An attitude can be
defined as a positive or negative evaluation of people, objects, event,
activities, ideas, or just about anything in your environment (Zimbardo et al.,
1999) In the opinion of Bain (1927), an attitude is "the relatively stable
overt behavior of a person which affects his status." "Attitudes
which are different to a group are thus social attitudes or `values' in the
Thomasonian sense. The attitude is the status-fixing behavior. This
differentiates it from habit and vegetative processes as such, and totally
ignores the hypothetical 'subjective states' which have formerly been
emphasized. It is how one judges any person, situation or object.
North (1932) has
defined attitude as "the totality of those states that lead to or point
toward some particular activity of the organism.
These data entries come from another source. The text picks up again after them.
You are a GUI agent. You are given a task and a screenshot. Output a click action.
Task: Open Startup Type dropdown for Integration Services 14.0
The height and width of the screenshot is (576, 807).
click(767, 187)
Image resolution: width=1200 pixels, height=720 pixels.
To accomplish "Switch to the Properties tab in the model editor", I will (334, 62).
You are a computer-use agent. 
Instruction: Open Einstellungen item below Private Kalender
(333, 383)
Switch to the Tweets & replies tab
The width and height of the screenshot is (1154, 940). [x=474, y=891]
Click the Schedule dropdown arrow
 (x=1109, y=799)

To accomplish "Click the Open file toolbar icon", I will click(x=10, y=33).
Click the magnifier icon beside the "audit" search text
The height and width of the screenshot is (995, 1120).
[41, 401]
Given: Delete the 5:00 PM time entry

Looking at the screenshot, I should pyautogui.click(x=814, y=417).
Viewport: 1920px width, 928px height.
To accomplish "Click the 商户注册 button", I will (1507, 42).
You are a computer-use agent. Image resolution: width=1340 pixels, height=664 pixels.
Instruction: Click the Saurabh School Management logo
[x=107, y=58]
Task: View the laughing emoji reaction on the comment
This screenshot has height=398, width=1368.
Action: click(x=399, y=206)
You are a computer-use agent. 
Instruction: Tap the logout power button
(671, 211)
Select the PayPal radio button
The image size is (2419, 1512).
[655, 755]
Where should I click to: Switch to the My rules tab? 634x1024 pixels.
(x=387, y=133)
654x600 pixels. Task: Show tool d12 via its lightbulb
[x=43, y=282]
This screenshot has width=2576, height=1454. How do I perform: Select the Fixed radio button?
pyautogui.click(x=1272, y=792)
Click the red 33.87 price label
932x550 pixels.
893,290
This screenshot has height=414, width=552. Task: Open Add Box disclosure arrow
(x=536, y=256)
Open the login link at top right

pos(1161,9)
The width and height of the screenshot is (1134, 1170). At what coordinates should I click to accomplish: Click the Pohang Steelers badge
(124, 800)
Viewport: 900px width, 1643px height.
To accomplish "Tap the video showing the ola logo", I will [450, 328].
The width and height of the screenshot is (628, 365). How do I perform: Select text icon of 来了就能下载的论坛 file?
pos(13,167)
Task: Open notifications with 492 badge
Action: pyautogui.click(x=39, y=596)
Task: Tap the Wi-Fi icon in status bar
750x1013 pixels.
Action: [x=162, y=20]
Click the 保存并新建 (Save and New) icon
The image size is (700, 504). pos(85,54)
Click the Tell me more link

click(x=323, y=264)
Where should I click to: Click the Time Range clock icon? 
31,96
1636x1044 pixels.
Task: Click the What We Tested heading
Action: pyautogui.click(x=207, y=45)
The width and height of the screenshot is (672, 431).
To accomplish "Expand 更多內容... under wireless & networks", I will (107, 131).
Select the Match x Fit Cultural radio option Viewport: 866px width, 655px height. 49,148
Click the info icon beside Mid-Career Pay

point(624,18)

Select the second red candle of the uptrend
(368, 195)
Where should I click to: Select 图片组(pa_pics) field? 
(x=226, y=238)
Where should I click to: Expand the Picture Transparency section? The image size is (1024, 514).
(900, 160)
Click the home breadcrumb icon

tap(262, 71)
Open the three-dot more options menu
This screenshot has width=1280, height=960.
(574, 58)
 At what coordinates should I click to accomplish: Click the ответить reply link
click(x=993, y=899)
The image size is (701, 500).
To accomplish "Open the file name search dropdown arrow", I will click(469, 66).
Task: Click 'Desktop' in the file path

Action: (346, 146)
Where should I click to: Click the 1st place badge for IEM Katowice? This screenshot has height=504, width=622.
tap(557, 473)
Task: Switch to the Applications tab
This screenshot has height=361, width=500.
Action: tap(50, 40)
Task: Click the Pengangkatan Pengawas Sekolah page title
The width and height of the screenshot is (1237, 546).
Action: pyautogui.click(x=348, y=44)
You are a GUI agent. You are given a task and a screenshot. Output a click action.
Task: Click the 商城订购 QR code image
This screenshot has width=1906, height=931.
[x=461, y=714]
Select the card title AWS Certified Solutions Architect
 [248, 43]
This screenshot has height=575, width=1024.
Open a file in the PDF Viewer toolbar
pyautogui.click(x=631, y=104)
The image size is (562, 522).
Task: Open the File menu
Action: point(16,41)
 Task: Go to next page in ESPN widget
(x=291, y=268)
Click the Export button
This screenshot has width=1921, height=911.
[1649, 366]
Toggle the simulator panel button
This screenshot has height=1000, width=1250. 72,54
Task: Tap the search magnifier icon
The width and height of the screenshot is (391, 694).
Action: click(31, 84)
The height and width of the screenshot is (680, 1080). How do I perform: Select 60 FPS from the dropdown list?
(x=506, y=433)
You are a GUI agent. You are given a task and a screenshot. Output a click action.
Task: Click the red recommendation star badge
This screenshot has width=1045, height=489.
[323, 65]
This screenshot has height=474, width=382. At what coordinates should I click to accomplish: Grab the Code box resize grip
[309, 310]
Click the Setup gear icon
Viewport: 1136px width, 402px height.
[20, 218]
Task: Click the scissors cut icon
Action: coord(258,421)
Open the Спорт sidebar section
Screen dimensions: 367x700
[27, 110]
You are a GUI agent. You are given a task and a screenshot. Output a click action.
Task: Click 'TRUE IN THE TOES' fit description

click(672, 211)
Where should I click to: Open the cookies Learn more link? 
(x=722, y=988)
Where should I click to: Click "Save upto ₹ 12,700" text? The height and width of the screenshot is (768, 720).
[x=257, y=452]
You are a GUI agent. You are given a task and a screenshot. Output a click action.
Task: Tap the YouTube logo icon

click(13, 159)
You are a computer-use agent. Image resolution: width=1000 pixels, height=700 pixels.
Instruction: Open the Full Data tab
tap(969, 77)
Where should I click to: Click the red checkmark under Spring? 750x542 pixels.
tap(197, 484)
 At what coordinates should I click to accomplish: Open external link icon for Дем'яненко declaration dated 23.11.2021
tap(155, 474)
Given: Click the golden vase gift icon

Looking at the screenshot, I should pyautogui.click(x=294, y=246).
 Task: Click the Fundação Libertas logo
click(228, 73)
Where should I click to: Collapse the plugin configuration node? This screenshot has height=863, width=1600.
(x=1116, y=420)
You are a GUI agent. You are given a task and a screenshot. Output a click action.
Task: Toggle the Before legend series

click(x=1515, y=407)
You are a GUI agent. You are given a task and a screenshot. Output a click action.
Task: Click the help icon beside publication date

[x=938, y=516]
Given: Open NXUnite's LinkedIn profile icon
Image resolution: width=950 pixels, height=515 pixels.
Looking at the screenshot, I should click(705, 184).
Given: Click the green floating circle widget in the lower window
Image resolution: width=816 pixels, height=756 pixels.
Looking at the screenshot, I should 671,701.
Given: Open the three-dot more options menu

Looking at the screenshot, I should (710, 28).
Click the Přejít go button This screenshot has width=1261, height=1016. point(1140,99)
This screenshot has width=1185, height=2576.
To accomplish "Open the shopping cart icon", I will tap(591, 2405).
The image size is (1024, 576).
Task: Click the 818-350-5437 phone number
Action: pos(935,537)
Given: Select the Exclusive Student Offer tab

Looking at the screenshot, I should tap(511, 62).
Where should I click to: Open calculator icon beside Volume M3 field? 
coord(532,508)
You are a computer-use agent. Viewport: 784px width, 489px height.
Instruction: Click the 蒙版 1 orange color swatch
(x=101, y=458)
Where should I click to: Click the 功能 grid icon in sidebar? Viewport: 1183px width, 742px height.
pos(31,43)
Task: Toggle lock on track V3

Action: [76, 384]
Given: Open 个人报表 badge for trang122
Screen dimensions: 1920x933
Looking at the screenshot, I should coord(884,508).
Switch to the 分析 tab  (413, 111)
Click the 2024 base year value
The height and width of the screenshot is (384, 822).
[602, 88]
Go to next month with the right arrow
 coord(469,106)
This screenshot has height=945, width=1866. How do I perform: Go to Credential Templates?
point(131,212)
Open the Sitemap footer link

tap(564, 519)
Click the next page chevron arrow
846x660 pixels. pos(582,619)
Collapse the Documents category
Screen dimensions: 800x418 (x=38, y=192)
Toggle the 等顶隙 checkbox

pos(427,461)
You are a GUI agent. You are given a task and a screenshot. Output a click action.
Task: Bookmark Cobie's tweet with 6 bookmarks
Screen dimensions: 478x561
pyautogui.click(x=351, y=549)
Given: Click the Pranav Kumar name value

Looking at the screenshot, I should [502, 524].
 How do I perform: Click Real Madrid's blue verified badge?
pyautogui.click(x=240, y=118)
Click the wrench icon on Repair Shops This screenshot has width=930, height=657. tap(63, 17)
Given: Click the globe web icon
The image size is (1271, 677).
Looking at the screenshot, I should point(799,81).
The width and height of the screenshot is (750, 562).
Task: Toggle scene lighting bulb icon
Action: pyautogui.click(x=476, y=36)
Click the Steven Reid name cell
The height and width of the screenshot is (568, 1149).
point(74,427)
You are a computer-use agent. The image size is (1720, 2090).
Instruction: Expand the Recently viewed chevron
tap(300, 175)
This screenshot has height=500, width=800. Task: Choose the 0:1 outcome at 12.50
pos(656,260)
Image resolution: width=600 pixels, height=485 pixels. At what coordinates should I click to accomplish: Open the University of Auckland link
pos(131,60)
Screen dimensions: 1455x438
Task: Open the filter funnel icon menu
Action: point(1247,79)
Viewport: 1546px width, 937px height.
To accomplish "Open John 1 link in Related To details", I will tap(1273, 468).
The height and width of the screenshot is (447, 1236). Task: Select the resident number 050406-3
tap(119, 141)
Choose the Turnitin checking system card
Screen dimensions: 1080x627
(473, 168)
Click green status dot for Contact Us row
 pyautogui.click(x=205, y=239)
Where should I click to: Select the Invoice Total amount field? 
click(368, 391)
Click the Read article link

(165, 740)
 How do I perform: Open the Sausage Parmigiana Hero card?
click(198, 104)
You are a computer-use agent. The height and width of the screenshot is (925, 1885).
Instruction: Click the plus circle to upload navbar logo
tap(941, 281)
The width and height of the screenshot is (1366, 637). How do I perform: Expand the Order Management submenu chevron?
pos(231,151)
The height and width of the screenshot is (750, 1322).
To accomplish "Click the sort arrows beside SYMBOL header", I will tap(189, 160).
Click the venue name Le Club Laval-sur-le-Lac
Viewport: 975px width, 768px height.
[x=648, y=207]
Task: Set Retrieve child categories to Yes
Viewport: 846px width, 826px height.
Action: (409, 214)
The attitude is, therefore,
the dynamic element in human behavior, the motive for activity." For
Lumley (1928) an attitude is "a susceptibility to certain kinds of stimuli
and readiness to respond repeatedly in a given way—which are possible toward
our world and the parts of it which impinge upon us." Attitudes are
judgments. They develop on the ABC model (affect, behavior, and cognition). The affective response is an emotional response that expresses an
individual's degree of preference for an entity. The behavioral intention is a verbal indication or
typical behavioral tendency of an individual. The cognitive response is a cognitive evaluation of
the entity that constitutes an individual's beliefs about the object. Most
attitudes are the result of either direct experience or observational learning from the environment.